After traveling through England and Scotland for a few months, I was running low on funds and it started to get cold in Edinburgh. Lord knows, I don’t like the cold.

Being as I was born in Scotland, I was eligible to get a work permit. I applied and the lady told me that as a British National, I was eligible for a work permit anywhere in the British Commonwealth. That was all I had to hear. Where is the closest – warm – Commonwealth Country, I wondered?

After a trip to a travel agent, I decided I would go to work at the hotels in Gibralter, a British Commonwealth Territory at the mouth of the warm, Mediterranean Sea.

I took the train down to Dover, England and the ferry across to Calais, France. It was my intention to hitch-hike down through France and Spain, ending up in Gibralter.

After an evening and a day in Calais, the feasibility of such an adventure began to dwindle. By one’s self and carrying a thirty pound suitcase, not a back pack, having to travel a considerable distance to get from the harbor to the motorway but mostly the less-than-helpful (to be polite) attitude of the French, put a quick damper on my enthusiasm.

Into the evening, I bought a train ticket to Paris. First mistake, I thought it was an overnight train. Second mistake, I thought the train station in Paris would be open twenty-four hours. Wrong and, wrong again.

I landed in Paris’ “Gare du Nord” train station at about eleven at night. It was a large train station and was easy to not get nailed for loitering, although I did get stopped once by a Parisian Gendarme asking, “Votre papiers, svp” (Your passport, please). At that time, there were a lot of us “on the road”, generally wearing flags of the homeland, so it was easy to find someone of the same language.
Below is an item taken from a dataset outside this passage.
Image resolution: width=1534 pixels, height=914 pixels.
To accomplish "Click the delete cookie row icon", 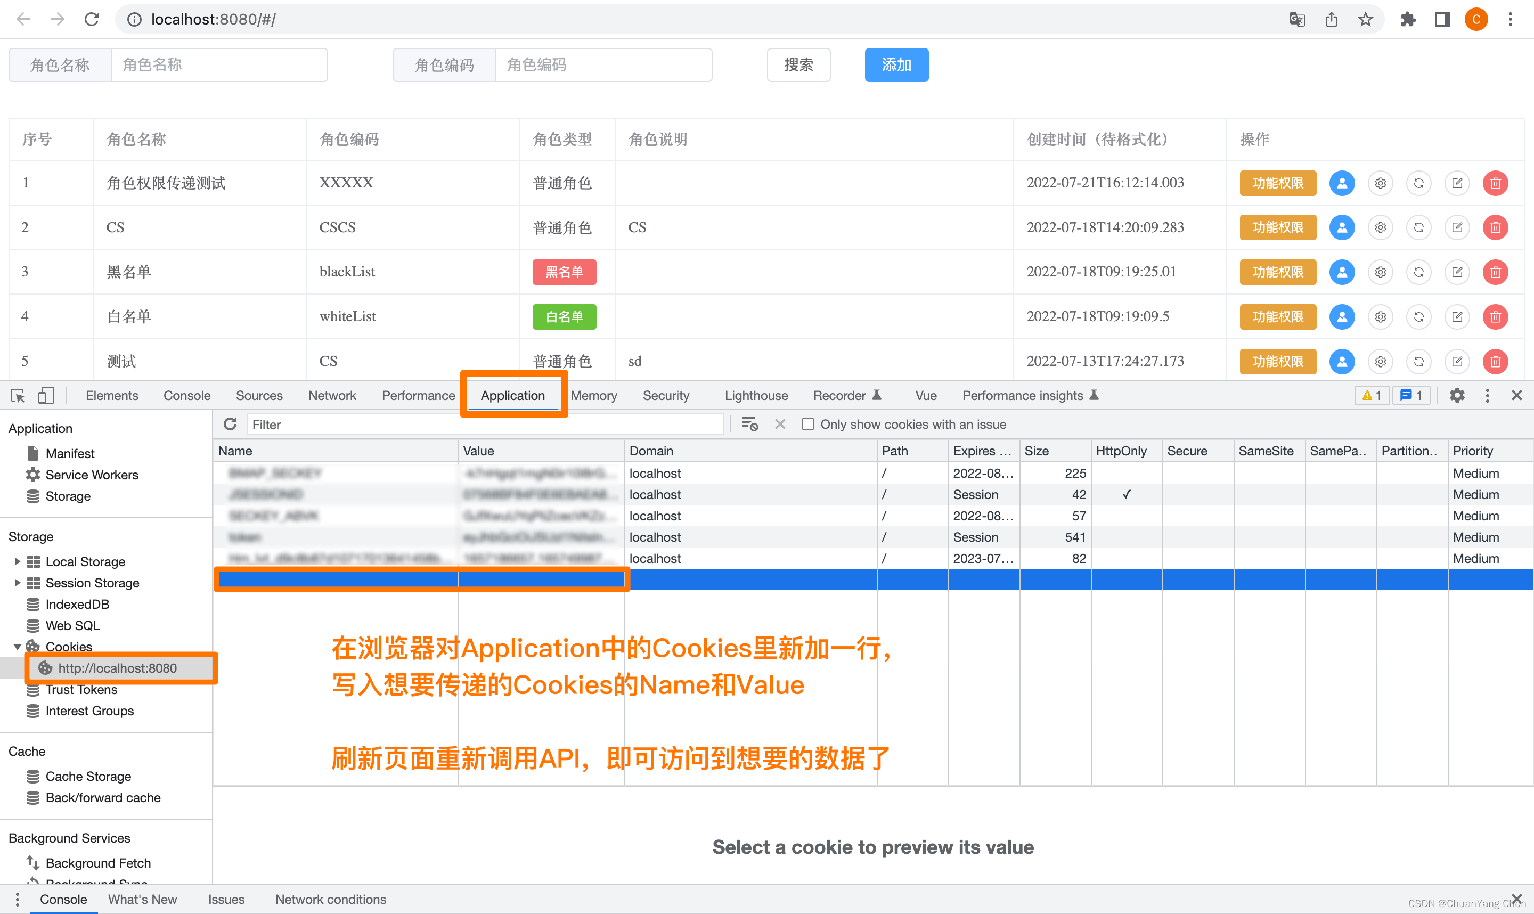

I soon learned that Gare du Nord was closing at 1:00am. However, Paris has four train stations, Nord, Est, Lyons (south) et Montparnasse (west). Rumours were that Gare de l’Est was open later, if not all night.

Someone from somewhere knew the way so a group of us headed off on foot to the next train station. My luck continued with only a few hours grace as Gare de l’Est did indeed close at 3:00am.

When I think back on this, even *I* have to roll my eyes in amazement. I had made friends with an english-speaking Italian who was trying to get back to Italy the cheap way. We walked around the streets for a while, sat in a coffee shop or two, then found the perfect place to bunk down.

Much like in Toronto, or probably any city with a subway system, there are air grates at street level that allow the warm air from the subway below to be pushed up as a train travels through the tunnel.

Sleeping on these large air grates was a bunch of homeless people. That suited me just fine. It was warm atop the grate and I was tired. However, I was the only one with a suitcase.

I was awakened after a while rather indelicately by the ringleader of a street gang preying on the homeless and the dimwits from Canada sleeping on air grates in Paris at 4:00 in the morning.

I guess it could have been worse. I was relieved of some jewellery, watch ring, chain and medallion and some cash, but most of what I had left was in, untouched, American Express Travelers’ Checks.

I did find a police station where I told my tale of woe but it fell on less-than-sympathetic ears. “C’est Paree, Monsieur, c’est Paree” I was told.

I wanted out of France as quickly as possible. When the trains started running in the morning, I boarded one south to Lyon. From Lyon, it was pretty much a single-highway, straight shot to Geneva, Switzerland. I figured my luck couldn’t be any worse there and it got me out of France.

I left the Lyon train station with directions of how to get to the autoroute that went the seventy miles to Geneva. I was hitch-hiking by 1:00pm. By 5:00pm, tired and hungry, I gave up. It was particularly frustrating as Swiss license plates are marked with the first and last letter of the city of registration, with Geneva (Genève, actually) being GE:123456….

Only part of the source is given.